Adrian Kingsley-Hughes says it's not just because Apple likes
bragging about being first and because a 64-bit processor sounds cooler
than 32-bits that Apple used the 64-bit A7 chip in the new iPhone 5s. A
shift from a 32-bit processor to a 64-bit part paves the way for iPhones
to be fitted out with 4GB+ of RAM down the line, but more importantly the move brings iOS and OS X apps much closer.
The architecture for 64-bit apps on iOS will be almost identical to the
architecture for OS X apps, making it easy to create a common code base that runs in both operating systems.
'Apple has slowly been bringing iOS-like features to Mac OS for years
now: think of Launchpad and Gatekeeper,' writes Sascha Segan. 'The ultimate prize, of course, would be to bring the million-plus iOS apps to Macs.

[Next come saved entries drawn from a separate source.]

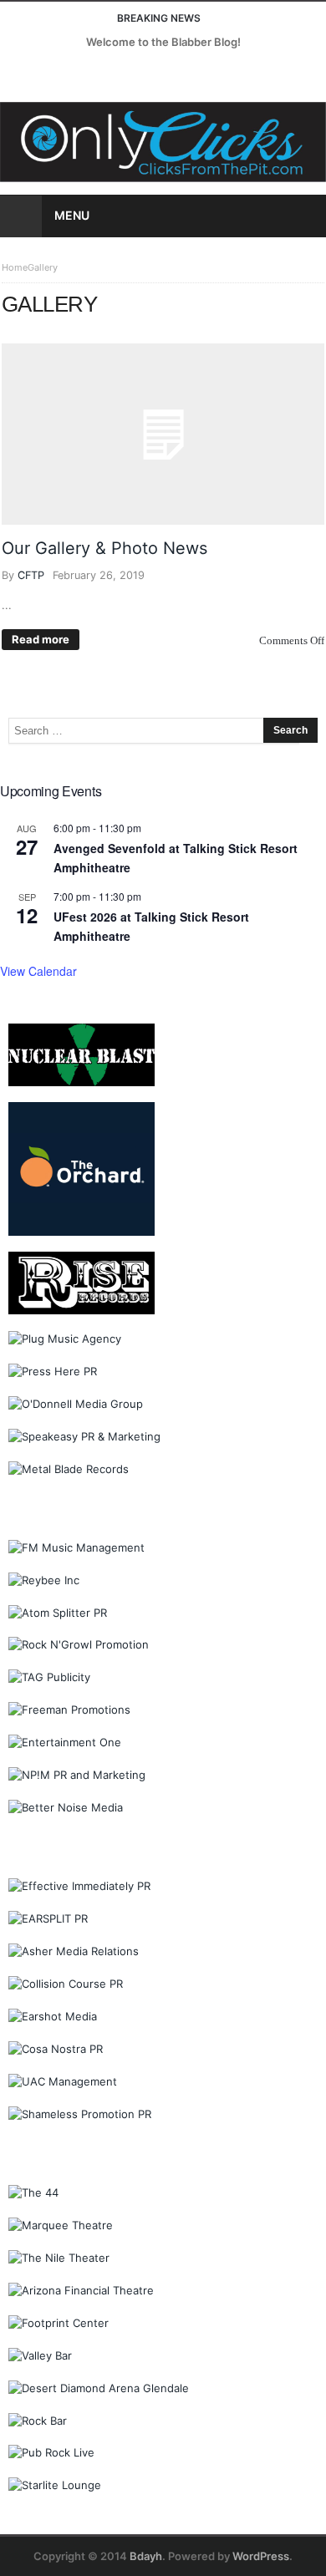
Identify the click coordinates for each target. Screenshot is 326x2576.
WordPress (260, 2556)
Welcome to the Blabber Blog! (163, 41)
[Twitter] (46, 73)
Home (15, 267)
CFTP (31, 575)
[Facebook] (15, 73)
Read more (40, 639)
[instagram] (77, 73)
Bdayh (146, 2556)
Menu (71, 215)
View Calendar (38, 971)
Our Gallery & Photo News (104, 548)
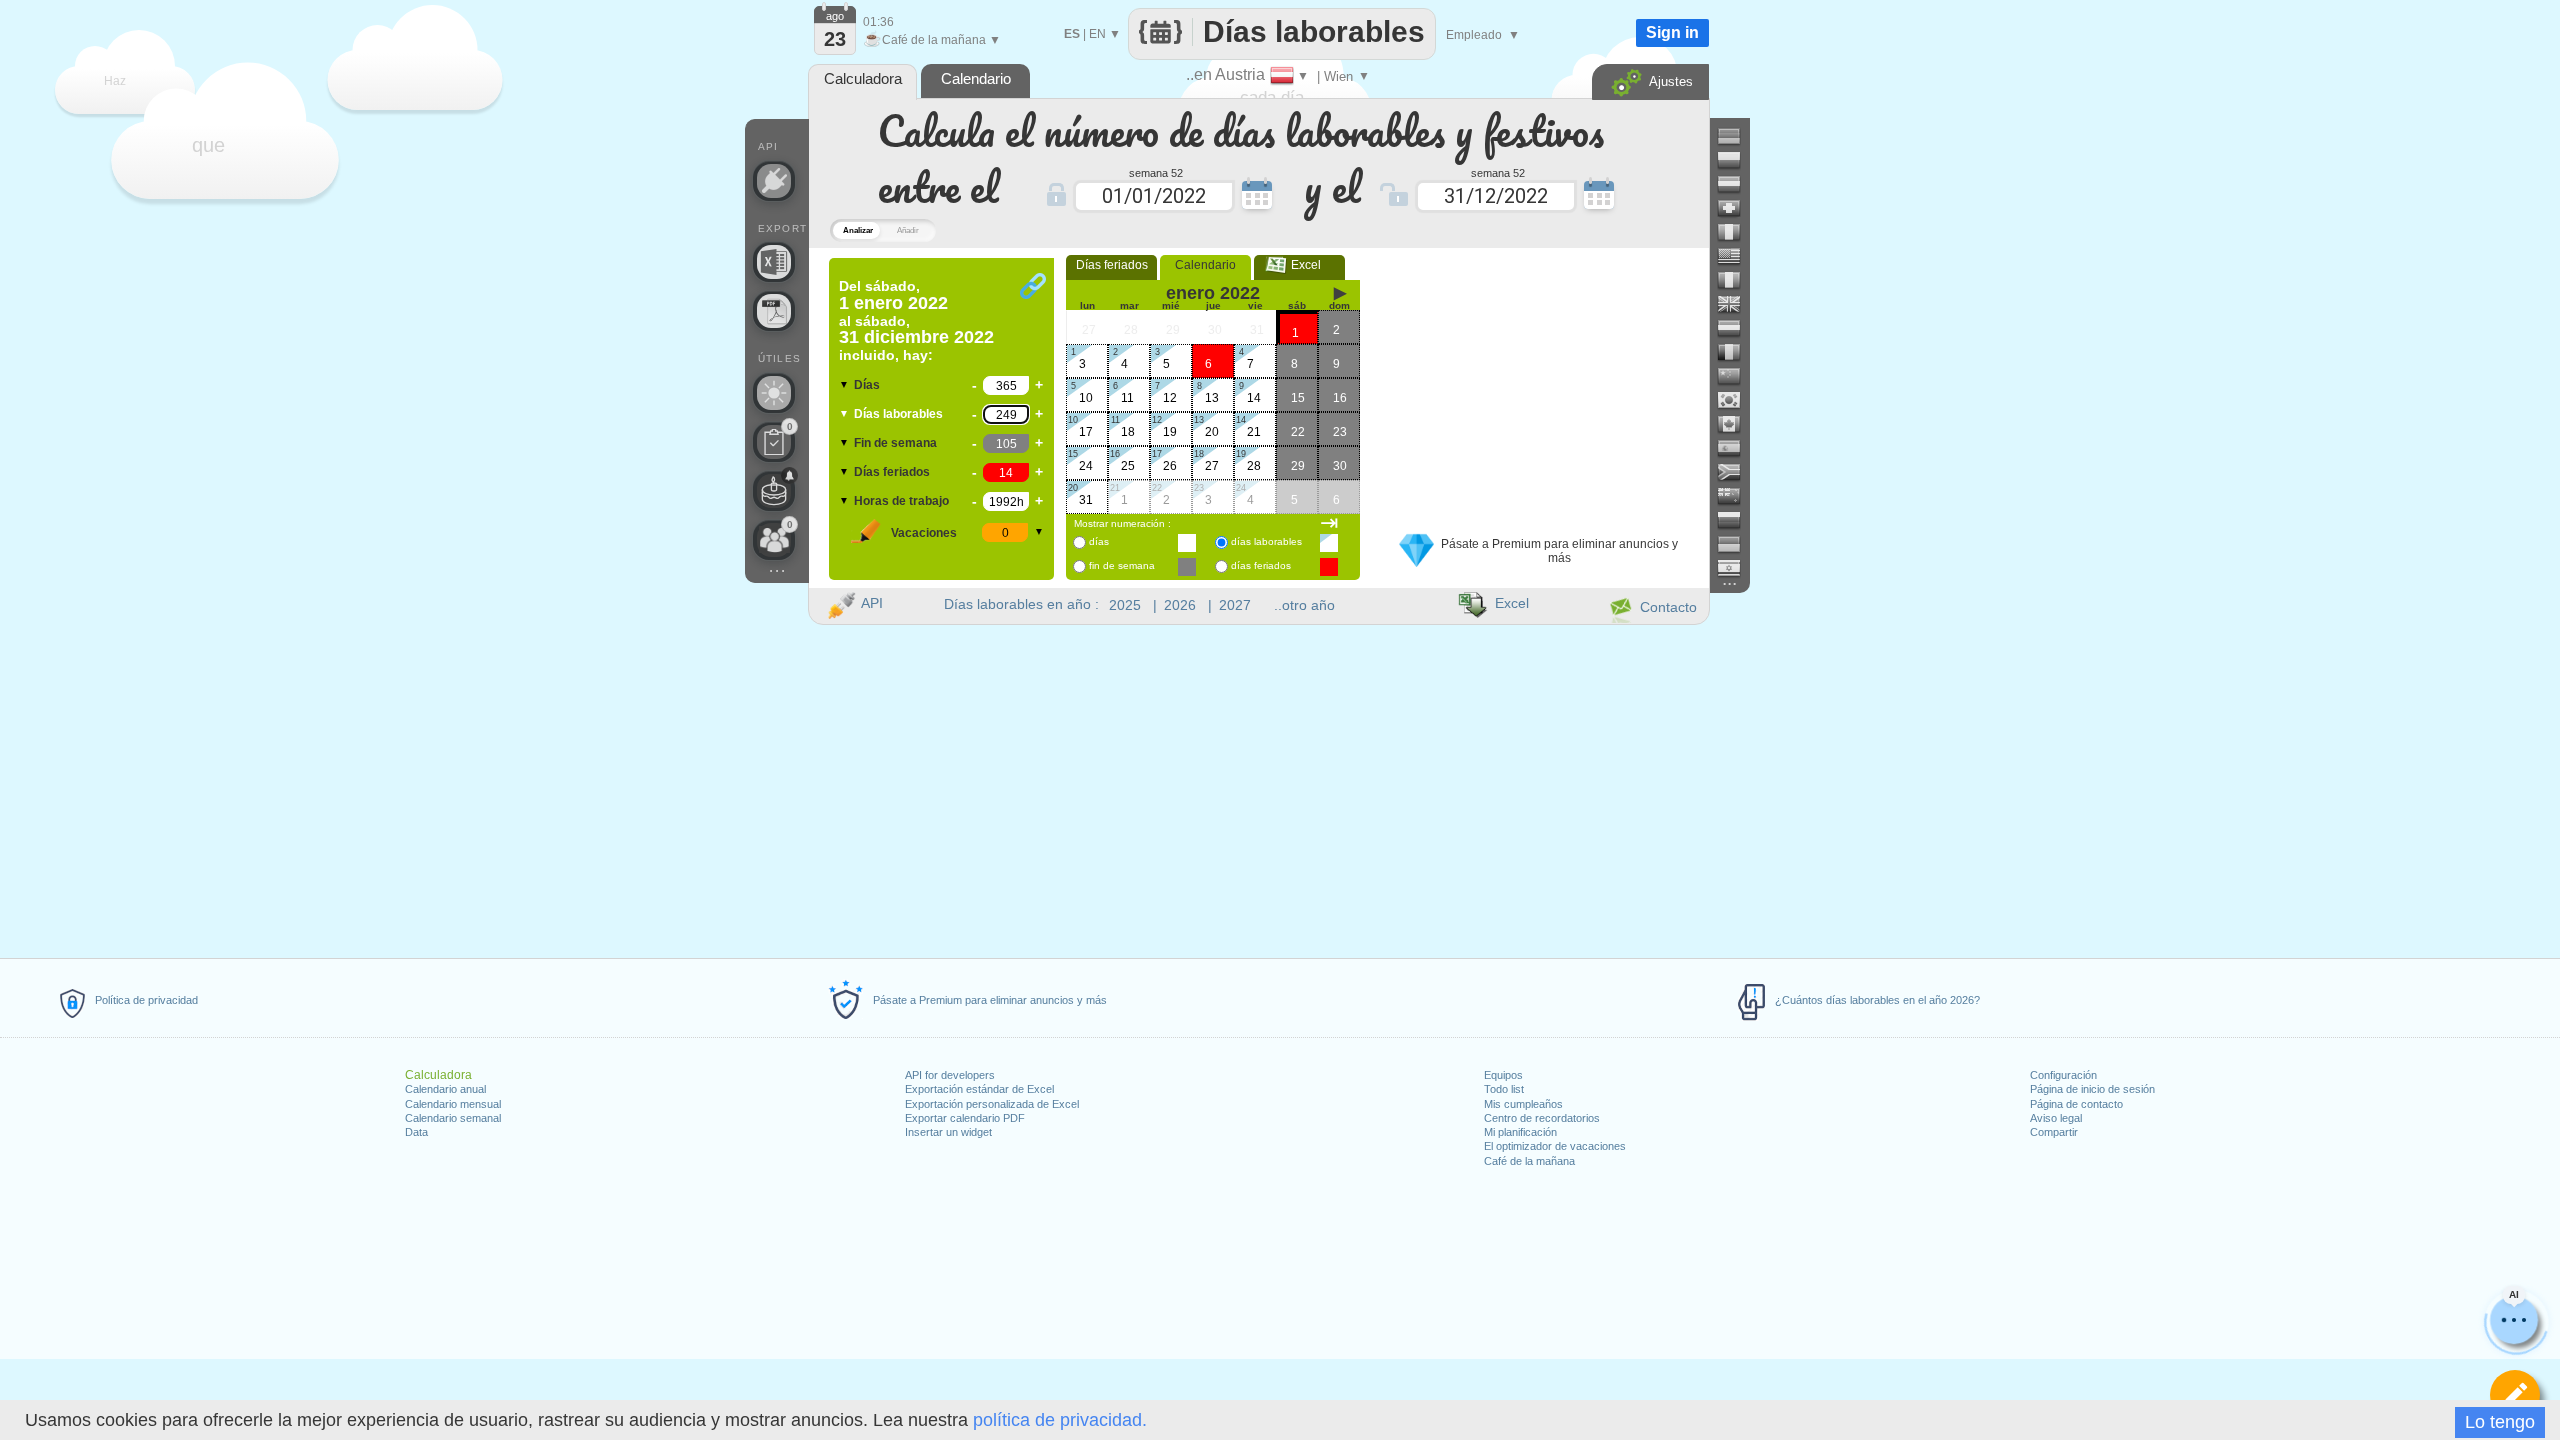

Apple could do that with an ARM-compatible virtual machine on Mac
hardware, but it would want the VM, the OS and the associated apps to
play nicely in the much larger memory space available on Macs. That
means moving the whole system over to 64 bit.' By unifying iOS and Mac
OS with Xcode developer tools in a 64-bit space, Apple could once again
leap ahead of Microsoft and Google, says Segan. Microsoft hasn't yet
been able to leverage its desktop strengths to achieve success as a
mobile OS. The 64-bit chips for Android devices aren't ready, and neither is Android itself.